Gerade im Medizinstudium finde ich das wirklich fahrlässig. Wie hat man denn dann Praxiszeiten? Wie wird einem beigebracht, wie man mit einem Patienten zu sprechen hat, wie wird einem gezeigt, wie Teile aus dem Buch beim Menschen aussehen, wie man einen Schnitt setzt und so weiter? Das dürfte alles schlecht umsetzbar sein, wenn man nicht anwesend ist und keinerlei Möglichkeit haben wird in Deutschland an einer Leiche zu stehen, die man dann entsprechend bearbeiten kann.
So ein ähnliches Angebot wurde früher einmal als letzte Chance genutzt, ein in Deutschland regulär begonnenes Medizinstudium fortzusetzen, wenn eine Zulassung zur Wiederholungsprüfung von den Behörden verwehrt wurde.
Auch wurde das Studium der Medizin in Deutschland von Grund auf reorganisiert, und der Begriff "Physikum" wurde durch "1. Abschnitt der Ärztlichen Prüfung" ersetzt, die Bestehensregeln der schriftlichen Prüfungen auf 75 % der richtig zu beantwortenden Fragen erhöht. Die neue ÄApprO geht in die letzte Runde der Inkraftsetzung im Jahre 2025.
Gerade im letzten Prüfungsabschnitt ist die Praxisnähe nicht mehr zu übersehen. Es findet eine mündliche Prüfung statt, bei der es sehr auf korrektes Erscheinungsbild und ganzes Einbringen der Persönlichkeit des Prüflings neben dem profunden Kenntnisstand mit ausgearbeitetem Referatscharakter ankommt.
Auch in diesem Zusammenhang wurde früher von den Studikern bemängelt, dass die Tagesform der Professoren und deren subjektiver Eindruck vom Prüfling zu einer Verzerrung der Beurteilung beitragen würde. Den allzu großen Einfluss der Professorenschaft wollte man in der vor etlichen Jahren durchgeboxten Umgestaltung von BO (Bestallungsordnung) zu AO (Approbationsordnung) eindämmen.

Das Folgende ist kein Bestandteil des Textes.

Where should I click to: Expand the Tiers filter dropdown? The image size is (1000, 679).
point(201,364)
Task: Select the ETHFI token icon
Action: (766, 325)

Und genau zu dieser Ausgestaltung und Prüfungsmethode ist man nach Jahrzehnten wieder zurückgekehrt. Im Gegenteil, die Sache mit den Prüfungen ist nicht einfacher geworden, und jeder, der es bis zum Ende geschafft hat, darf sich zu Recht zu einer Elite gehörig zählen. Ein Ärztemangel ist m.M.n. auch eine gewisse Folge davon.
Kein Wunder, dass schon früher clevere Unternehmen ihre Chance darin sahen, ein virtuelles Studium für Durchfaller anzubieten. Allerdings ist deren Tätigkeit nur aus dem Ausland möglich. Hier
Um nun genauer auf die Frage des TO einzugehen: Der Begriff "Digitalisierung" wird allzu oft als das Zauberwort und als Allheilmittel für alle möglichen Dinge angesehen. Sich Kenntnisse anzueignen, gerade im Bereich der Chirurgie, einzig und alleine mit VR-Brille von Ferne, ist fahrlässig.
Aus Sicht eines Patienten würde ich mich wohl eher nicht freiwillig einem Arzt anvertrauen, der sein Studium in digitaler Form bzw. bei einer Art Fernstudium absolviert hat. Medizin ist ja doch ein Fachbereich, bei dem es nicht nur auf theoretisches Wissen ankommt, sondern auch auf reichlich praktische Erfahrung, und wenn so ein digitales Studium nicht früher oder später auch eine praktische Komponente beinhaltet, würde ich dem auf diese Weise erworbenen Fachwissen nicht allzu viel echte Kompetenz zutrauen.